## Extract
Start

St. Paul in his letter to the Galatians corroborated our Lord's thoughts when he wrote: "It is obvious what proceeds from the flesh: lewd conduct, impurity, licentiousness, idolatry, sorcery, hostilities, bickering, jealousy, outbursts of rage, selfish rivalries, dissensions, factions, envy, drunkenness, orgies and the like. I warn you, as I have warned you before: those who do such things will not inherit the kingdom of God!"(Gal 5:19-21)

Yet, we need not, and should not despair! God wants none of us to perish in that inferno that makes Auschwitz look like a Holiday Inn by comparison! He sends us numerous graces and promptings to follow Him in obeying His commandments, which are meant to be laws of love, after all. He is the Good shepherd always looking out for his lost sheep (John 10:11). 

But it’s up to each of us to respond to Him through the free will he gives each of us! If we make regular examinations of conscience and live lives of love and repentance for our sinful tendencies, along with availing ourselves of His Mercy in the Sacrament of Penance when we’ve committed Mortal Sins, we can set ourselves on the right path towards Eternal Life in heaven.

End

## Exercise requirements
a) Which sacrament does the passage on sin and repentance say to use after committing Mortal Sins?
b) In the rows, print the lines from the one with "Where should I" to the one with "pos(321,182)", both included, and leave out the pictures.

## Given data
Start

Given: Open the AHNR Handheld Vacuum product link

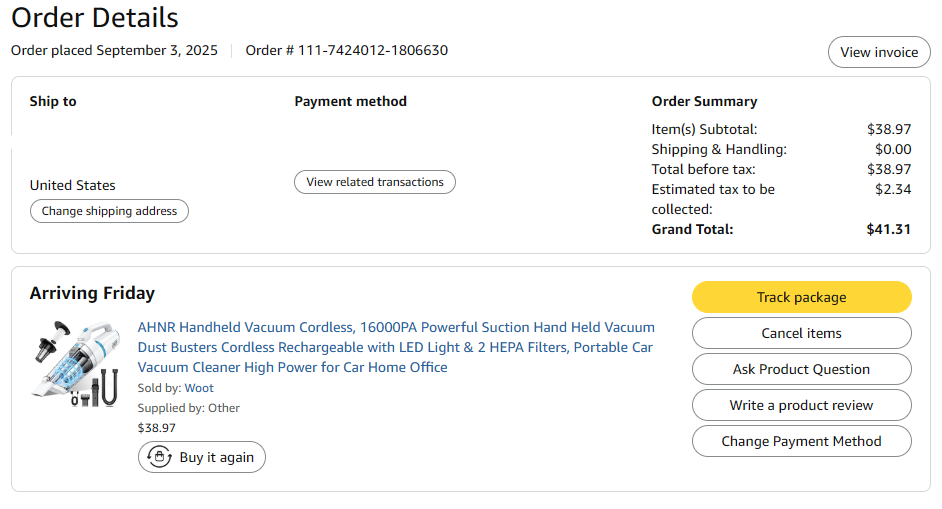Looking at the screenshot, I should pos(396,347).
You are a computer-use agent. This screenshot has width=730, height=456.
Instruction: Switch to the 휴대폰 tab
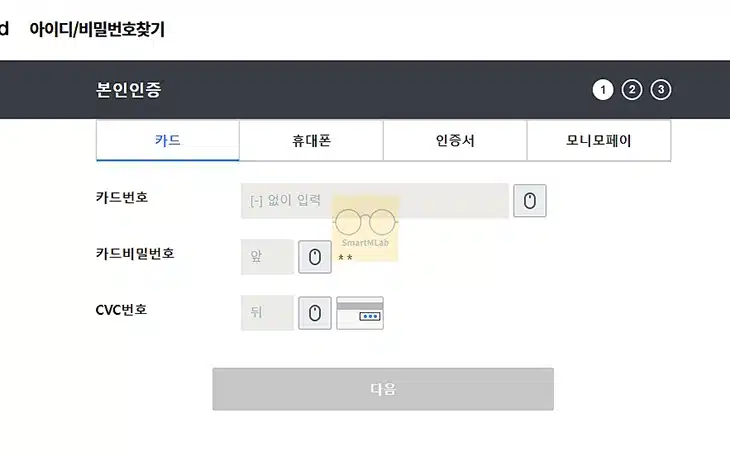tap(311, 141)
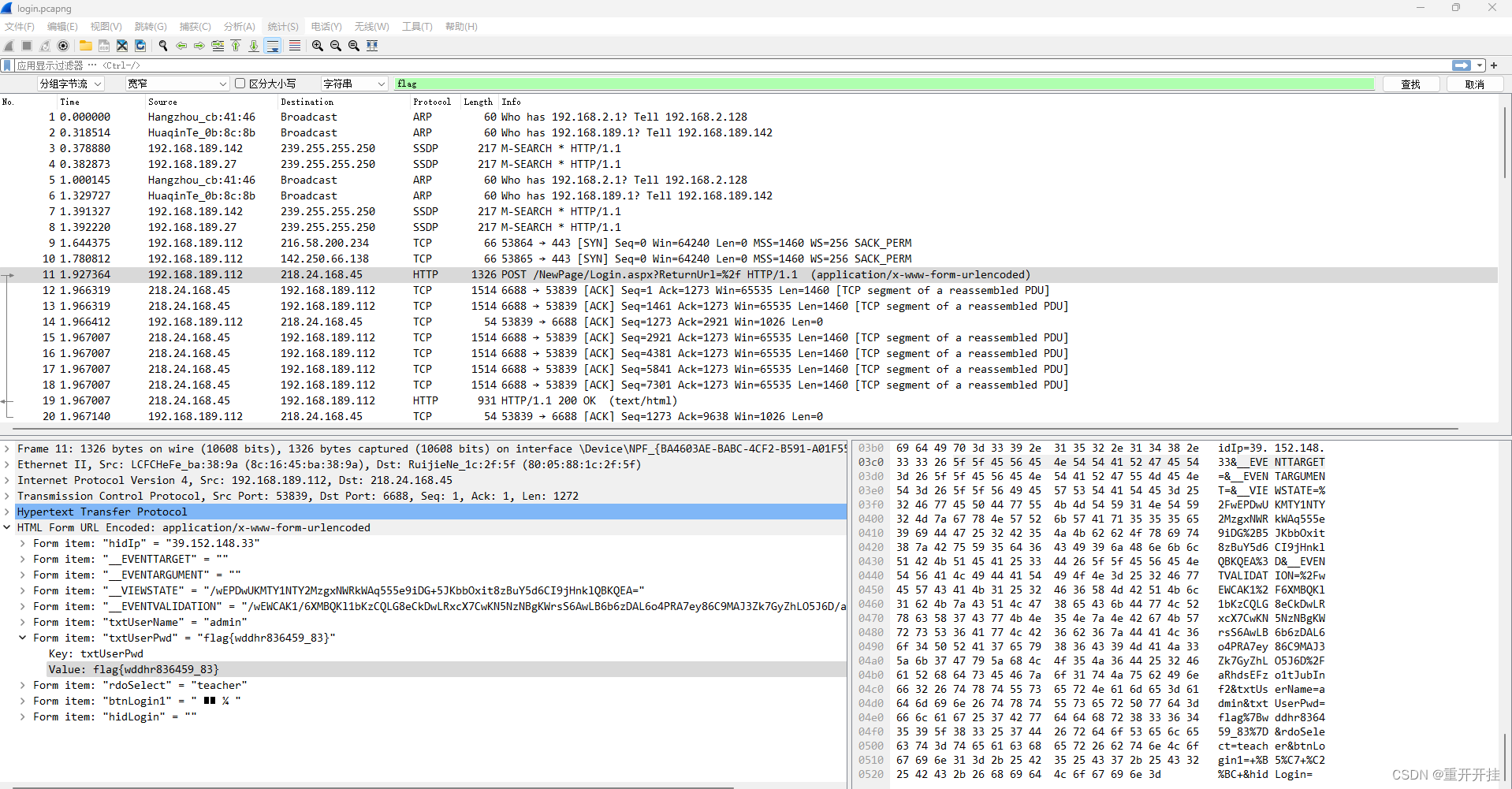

End
Start

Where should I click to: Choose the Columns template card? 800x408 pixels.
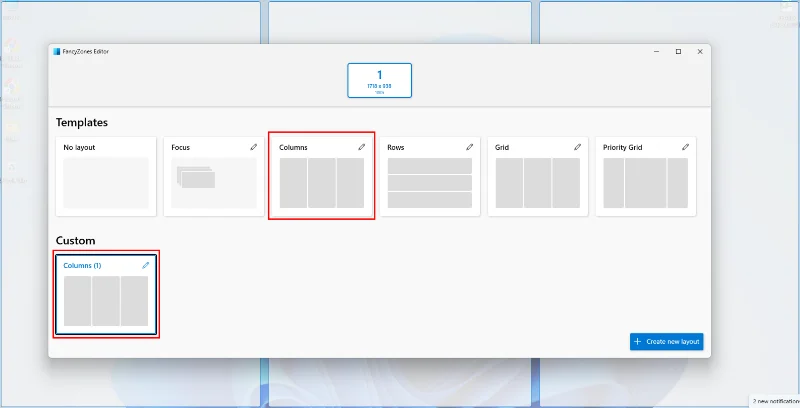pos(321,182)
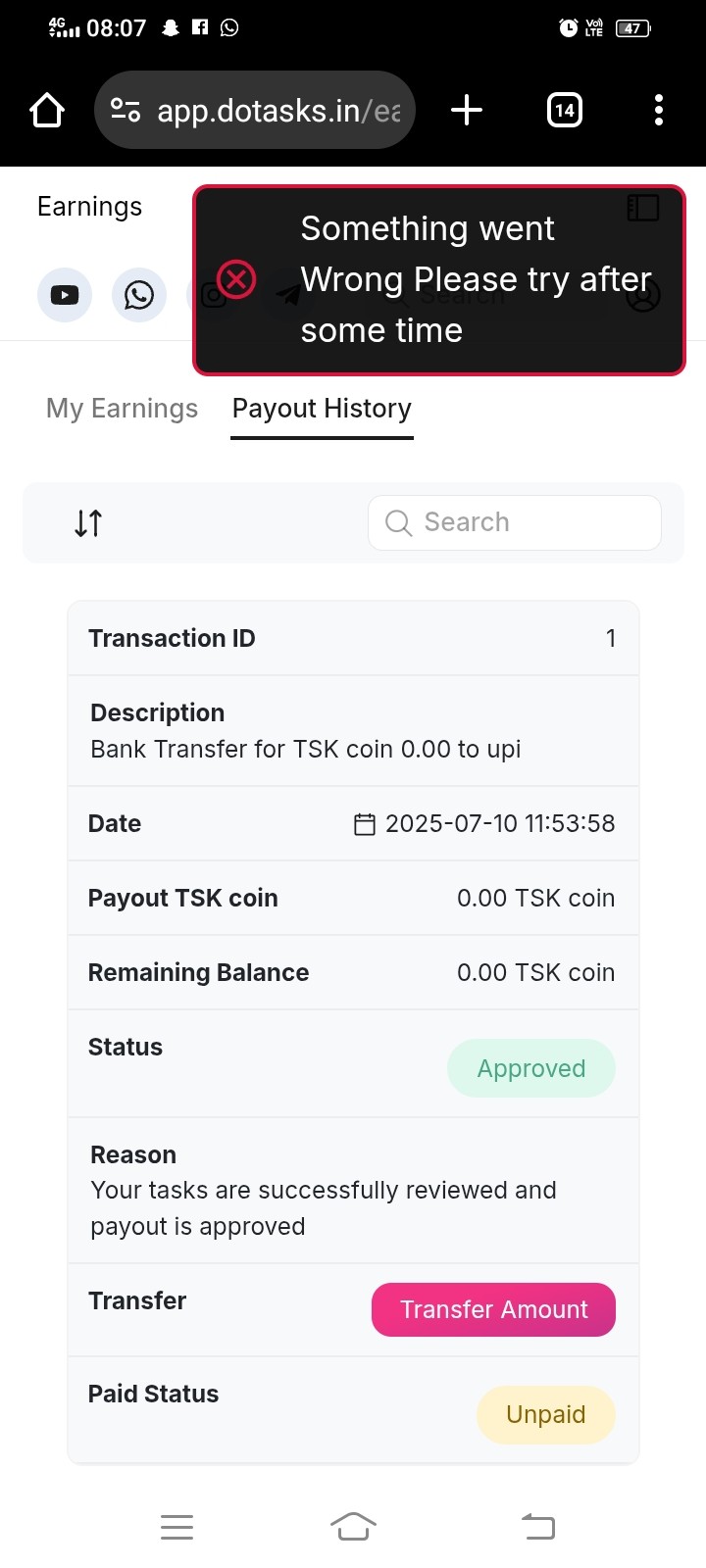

End

## Full solutions
a) The Sacrament of Penance.

b)
Where should I click to: Choose the Columns template card? 800x408 pixels.
pos(321,182)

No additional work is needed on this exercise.